The current application claims benefit of U.S. Provisional Patent application serial number 62/188,576 filed on July 3, 2015 and U.S. Non-Provisional Patent application serial number 15/093,505 filed April 7, 2016.

FIELD OF THE INVENTION

The present invention relates generally to footwear. More specifically, the present invention relates to light waves which are refracted multiple times in the process of internally illuminating a footwear.

BACKGROUND OF THE INVENTION

Light is electromagnetic waves which comprise an enormous range of frequencies and this continuous range of frequencies is known as the electromagnetic spectrum.

Within the electromagnetic spectrum is the spectrum of visible light, which is a very narrow band of wavelengths located to the right of the infrared region and to the left of the ultraviolet region.
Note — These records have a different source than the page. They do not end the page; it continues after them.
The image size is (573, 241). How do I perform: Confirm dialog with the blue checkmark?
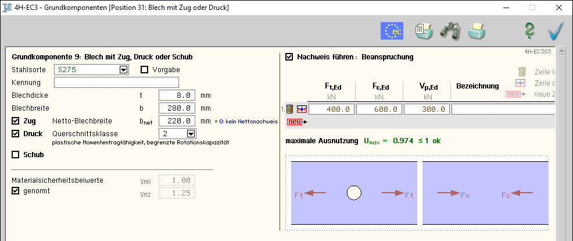point(556,31)
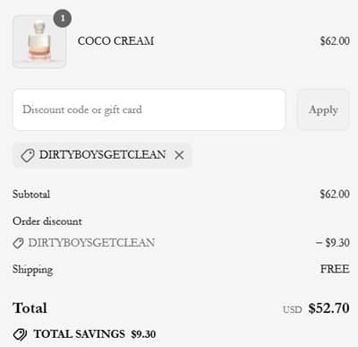Click the grey DIRTYBOYSGETCLEAN order discount text
This screenshot has height=347, width=358.
91,243
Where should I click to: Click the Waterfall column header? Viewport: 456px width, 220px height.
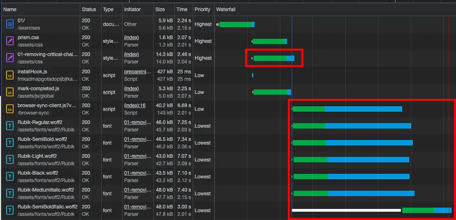point(226,9)
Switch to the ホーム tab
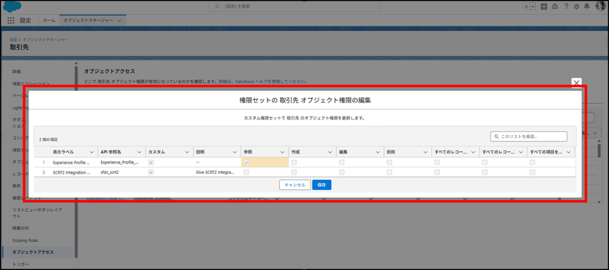 49,20
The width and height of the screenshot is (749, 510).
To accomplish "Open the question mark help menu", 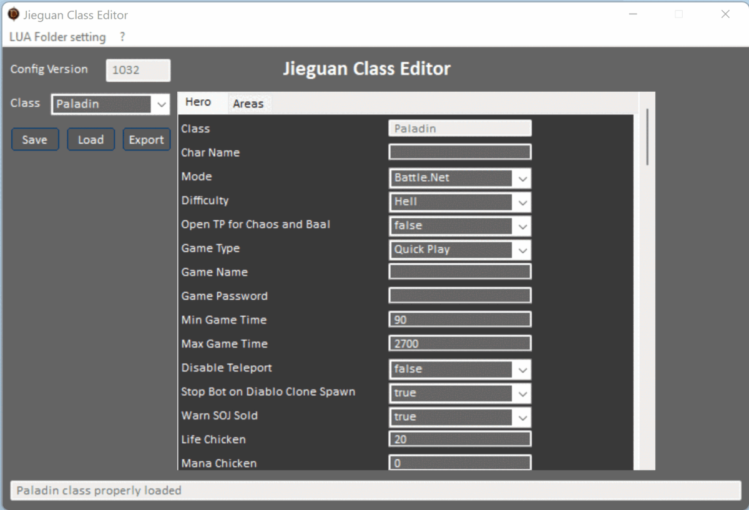I will [122, 37].
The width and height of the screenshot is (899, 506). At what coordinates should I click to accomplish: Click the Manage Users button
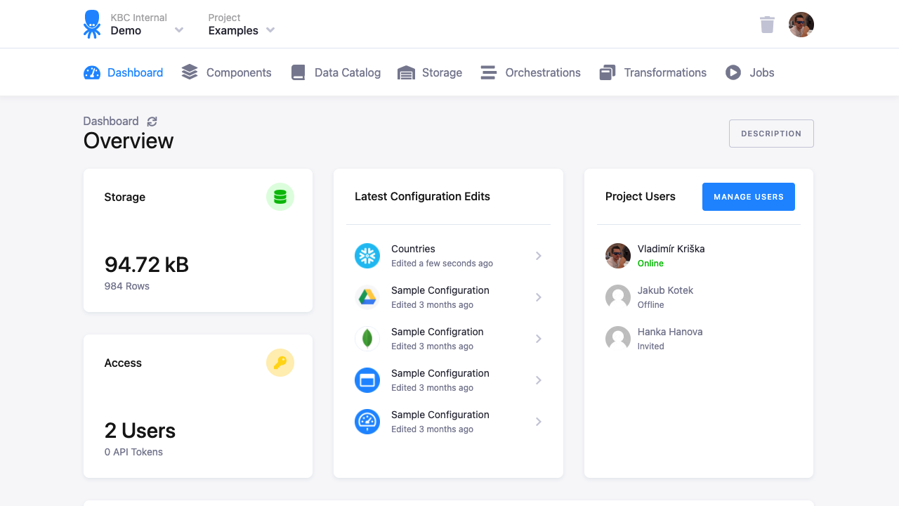748,197
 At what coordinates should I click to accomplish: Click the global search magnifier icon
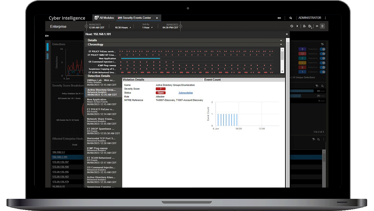pyautogui.click(x=290, y=18)
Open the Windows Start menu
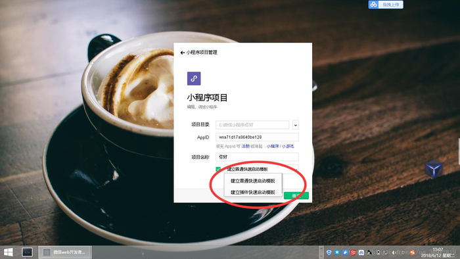Screen dimensions: 460x259 coord(8,252)
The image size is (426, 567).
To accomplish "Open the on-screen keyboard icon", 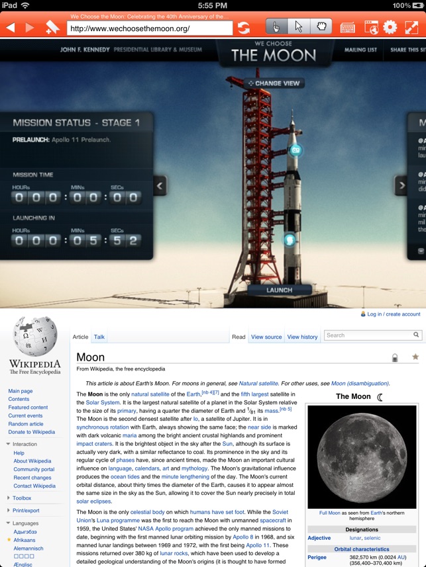I will [348, 28].
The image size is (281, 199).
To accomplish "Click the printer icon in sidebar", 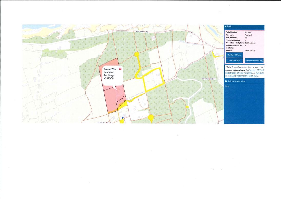I will coord(226,81).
Each individual wavelength within the spectrum of visible light wavelengths is representative of a particular color. That is, when light of that particular wavelength strikes the retina of our eye, we perceive that specific color sensation. For example, we see grass as green because grass absorbs all light frequencies of wavelength except green which it reflects back. Though electromagnetic waves exist in a vast range of wavelengths, our eyes are sensitive to only a very narrow band. Since this narrow band of wavelengths is the means by which humans see, we refer to it as the visible light spectrum and it was Isaac Newton that divided the light spectrum into seven named colors, Red, Orange, Yellow, Green, Blue, Indigo and Violet. When all the wavelengths of the visible light spectrum strike your eye at the same time, white is perceived. The sensation of white is not the result of a single color of light. Rather, the sensation of white is the result of a mixture of two or more colors of light. Technically speaking, white is not a color at all, at least not in the sense that there is a light wave with a wavelength that is characteristic of white. Rather, white is the combination of all the colors of the visible light spectrum. If all the wavelengths of the visible light spectrum give the appearance of white, then none of the wavelengths would lead to the appearance of black. Once more, black is not actually a color. Technically speaking, black is merely the absence of the wavelengths of the visible light spectrum.

A red laser will pop all colors of a balloon except for red and white. A red laser does not pop a red balloon because the wavelength of the red laser matches the wavelength of the red balloon, thus the red laser simply reflects off the surface of the red balloon. White on the other hand, reflects the full light spectrum, thus all wavelengths of light reflect off a white balloon, therefore no color of laser will pop a white balloon.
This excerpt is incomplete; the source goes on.